Task material:
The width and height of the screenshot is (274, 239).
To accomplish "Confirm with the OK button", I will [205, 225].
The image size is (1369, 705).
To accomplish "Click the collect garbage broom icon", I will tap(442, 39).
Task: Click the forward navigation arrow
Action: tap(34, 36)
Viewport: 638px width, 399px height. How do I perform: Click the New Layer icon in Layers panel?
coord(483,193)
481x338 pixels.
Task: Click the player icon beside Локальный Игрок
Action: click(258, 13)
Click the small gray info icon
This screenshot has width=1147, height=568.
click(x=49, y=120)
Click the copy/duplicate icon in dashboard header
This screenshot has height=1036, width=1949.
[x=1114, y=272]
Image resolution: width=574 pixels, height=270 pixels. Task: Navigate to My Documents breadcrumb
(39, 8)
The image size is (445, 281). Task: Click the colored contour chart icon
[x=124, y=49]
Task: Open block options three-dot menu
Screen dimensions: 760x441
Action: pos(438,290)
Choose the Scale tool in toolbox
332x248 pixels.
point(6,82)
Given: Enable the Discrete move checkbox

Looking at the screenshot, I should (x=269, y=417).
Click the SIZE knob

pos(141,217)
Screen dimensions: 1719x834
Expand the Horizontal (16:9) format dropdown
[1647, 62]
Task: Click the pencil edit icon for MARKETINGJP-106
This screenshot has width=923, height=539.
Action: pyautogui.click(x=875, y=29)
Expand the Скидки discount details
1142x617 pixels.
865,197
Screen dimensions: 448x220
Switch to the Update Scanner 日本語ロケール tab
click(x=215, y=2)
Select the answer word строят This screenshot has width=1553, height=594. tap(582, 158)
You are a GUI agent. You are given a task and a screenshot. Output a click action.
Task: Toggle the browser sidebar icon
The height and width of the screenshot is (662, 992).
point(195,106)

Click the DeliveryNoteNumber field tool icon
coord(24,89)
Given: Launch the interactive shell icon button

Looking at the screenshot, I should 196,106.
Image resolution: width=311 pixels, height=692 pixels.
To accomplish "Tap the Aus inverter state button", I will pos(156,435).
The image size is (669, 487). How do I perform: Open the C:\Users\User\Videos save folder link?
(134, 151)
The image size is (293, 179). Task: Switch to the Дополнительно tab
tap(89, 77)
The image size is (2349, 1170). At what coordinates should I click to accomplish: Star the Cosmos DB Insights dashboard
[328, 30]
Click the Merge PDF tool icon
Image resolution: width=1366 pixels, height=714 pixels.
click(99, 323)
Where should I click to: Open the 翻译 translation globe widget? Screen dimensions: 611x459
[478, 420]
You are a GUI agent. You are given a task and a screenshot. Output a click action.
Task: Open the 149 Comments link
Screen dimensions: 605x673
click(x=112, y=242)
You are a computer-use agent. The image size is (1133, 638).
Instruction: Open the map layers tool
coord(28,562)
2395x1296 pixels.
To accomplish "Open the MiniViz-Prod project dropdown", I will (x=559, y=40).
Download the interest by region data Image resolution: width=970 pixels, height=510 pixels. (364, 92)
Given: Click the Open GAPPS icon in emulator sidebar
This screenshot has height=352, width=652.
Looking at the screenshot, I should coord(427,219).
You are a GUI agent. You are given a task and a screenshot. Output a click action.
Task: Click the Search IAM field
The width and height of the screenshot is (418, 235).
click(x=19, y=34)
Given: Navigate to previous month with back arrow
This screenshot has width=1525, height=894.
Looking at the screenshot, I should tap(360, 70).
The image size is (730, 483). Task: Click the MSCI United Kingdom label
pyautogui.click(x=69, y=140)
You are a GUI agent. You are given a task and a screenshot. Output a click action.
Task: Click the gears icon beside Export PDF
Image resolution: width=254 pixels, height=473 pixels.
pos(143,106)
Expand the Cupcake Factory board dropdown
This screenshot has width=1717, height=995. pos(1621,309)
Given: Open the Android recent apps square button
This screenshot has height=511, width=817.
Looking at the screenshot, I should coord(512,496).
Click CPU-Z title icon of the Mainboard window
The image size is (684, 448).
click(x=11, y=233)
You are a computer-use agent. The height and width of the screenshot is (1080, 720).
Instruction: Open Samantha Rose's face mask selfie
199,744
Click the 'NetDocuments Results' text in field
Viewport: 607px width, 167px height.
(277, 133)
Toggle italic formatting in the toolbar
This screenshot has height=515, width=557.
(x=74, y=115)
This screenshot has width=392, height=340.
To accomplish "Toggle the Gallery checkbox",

What to do: Arrange every line of the records above into a Markdown table with two columns, Row and Line. Number the rows in order and omit blank lines.

Correct result:
| Row | Line |
|---|---|
| 1 | The width and height of the screenshot is (274, 239). |
| 2 | To accomplish "Confirm with the OK button", I will [205, 225]. |
| 3 | The image size is (1369, 705). |
| 4 | To accomplish "Click the collect garbage broom icon", I will tap(442, 39). |
| 5 | Task: Click the forward navigation arrow |
| 6 | Action: tap(34, 36) |
| 7 | Viewport: 638px width, 399px height. How do I perform: Click the New Layer icon in Layers panel? |
| 8 | coord(483,193) |
| 9 | 481x338 pixels. |
| 10 | Task: Click the player icon beside Локальный Игрок |
| 11 | Action: click(258, 13) |
| 12 | Click the small gray info icon |
| 13 | This screenshot has width=1147, height=568. |
| 14 | click(x=49, y=120) |
| 15 | Click the copy/duplicate icon in dashboard header |
| 16 | This screenshot has height=1036, width=1949. |
| 17 | [x=1114, y=272] |
| 18 | Image resolution: width=574 pixels, height=270 pixels. Task: Navigate to My Documents breadcrumb |
| 19 | (39, 8) |
| 20 | The image size is (445, 281). Task: Click the colored contour chart icon |
| 21 | [x=124, y=49] |
| 22 | Task: Open block options three-dot menu |
| 23 | Screen dimensions: 760x441 |
| 24 | Action: pos(438,290) |
| 25 | Choose the Scale tool in toolbox |
| 26 | 332x248 pixels. |
| 27 | point(6,82) |
| 28 | Given: Enable the Discrete move checkbox |
| 29 | Looking at the screenshot, I should (x=269, y=417). |
| 30 | Click the SIZE knob |
| 31 | pos(141,217) |
| 32 | Screen dimensions: 1719x834 |
| 33 | Expand the Horizontal (16:9) format dropdown |
| 34 | [1647, 62] |
| 35 | Task: Click the pencil edit icon for MARKETINGJP-106 |
| 36 | This screenshot has width=923, height=539. |
| 37 | Action: pyautogui.click(x=875, y=29) |
| 38 | Expand the Скидки discount details |
| 39 | 1142x617 pixels. |
| 40 | 865,197 |
| 41 | Screen dimensions: 448x220 |
| 42 | Switch to the Update Scanner 日本語ロケール tab |
| 43 | click(x=215, y=2) |
| 44 | Select the answer word строят This screenshot has width=1553, height=594. tap(582, 158) |
| 45 | You are a GUI agent. You are given a task and a screenshot. Output a click action. |
| 46 | Task: Toggle the browser sidebar icon |
| 47 | The height and width of the screenshot is (662, 992). |
| 48 | point(195,106) |
| 49 | Click the DeliveryNoteNumber field tool icon |
| 50 | coord(24,89) |
| 51 | Given: Launch the interactive shell icon button |
| 52 | Looking at the screenshot, I should 196,106. |
| 53 | Image resolution: width=311 pixels, height=692 pixels. |
| 54 | To accomplish "Tap the Aus inverter state button", I will pos(156,435). |
| 55 | The image size is (669, 487). How do I perform: Open the C:\Users\User\Videos save folder link? |
| 56 | (134, 151) |
| 57 | The image size is (293, 179). Task: Switch to the Дополнительно tab |
| 58 | tap(89, 77) |
| 59 | The image size is (2349, 1170). At what coordinates should I click to accomplish: Star the Cosmos DB Insights dashboard |
| 60 | [328, 30] |
| 61 | Click the Merge PDF tool icon |
| 62 | Image resolution: width=1366 pixels, height=714 pixels. |
| 63 | click(99, 323) |
| 64 | Where should I click to: Open the 翻译 translation globe widget? Screen dimensions: 611x459 |
| 65 | [478, 420] |
| 66 | You are a GUI agent. You are given a task and a screenshot. Output a click action. |
| 67 | Task: Open the 149 Comments link |
| 68 | Screen dimensions: 605x673 |
| 69 | click(x=112, y=242) |
| 70 | You are a computer-use agent. The image size is (1133, 638). |
| 71 | Instruction: Open the map layers tool |
| 72 | coord(28,562) |
| 73 | 2395x1296 pixels. |
| 74 | To accomplish "Open the MiniViz-Prod project dropdown", I will (x=559, y=40). |
| 75 | Download the interest by region data Image resolution: width=970 pixels, height=510 pixels. (364, 92) |
| 76 | Given: Click the Open GAPPS icon in emulator sidebar |
| 77 | This screenshot has height=352, width=652. |
| 78 | Looking at the screenshot, I should coord(427,219). |
| 79 | You are a GUI agent. You are given a task and a screenshot. Output a click action. |
| 80 | Task: Click the Search IAM field |
| 81 | The width and height of the screenshot is (418, 235). |
| 82 | click(x=19, y=34) |
| 83 | Given: Navigate to previous month with back arrow |
| 84 | This screenshot has width=1525, height=894. |
| 85 | Looking at the screenshot, I should tap(360, 70). |
| 86 | The image size is (730, 483). Task: Click the MSCI United Kingdom label |
| 87 | pyautogui.click(x=69, y=140) |
| 88 | You are a GUI agent. You are given a task and a screenshot. Output a click action. |
| 89 | Task: Click the gears icon beside Export PDF |
| 90 | Image resolution: width=254 pixels, height=473 pixels. |
| 91 | pos(143,106) |
| 92 | Expand the Cupcake Factory board dropdown |
| 93 | This screenshot has width=1717, height=995. pos(1621,309) |
| 94 | Given: Open the Android recent apps square button |
| 95 | This screenshot has height=511, width=817. |
| 96 | Looking at the screenshot, I should coord(512,496). |
| 97 | Click CPU-Z title icon of the Mainboard window |
| 98 | The image size is (684, 448). |
| 99 | click(x=11, y=233) |
| 100 | You are a computer-use agent. The height and width of the screenshot is (1080, 720). |
| 101 | Instruction: Open Samantha Rose's face mask selfie |
| 102 | 199,744 |
| 103 | Click the 'NetDocuments Results' text in field |
| 104 | Viewport: 607px width, 167px height. |
| 105 | (277, 133) |
| 106 | Toggle italic formatting in the toolbar |
| 107 | This screenshot has height=515, width=557. |
| 108 | (x=74, y=115) |
| 109 | This screenshot has width=392, height=340. |
| 110 | To accomplish "Toggle the Gallery checkbox", |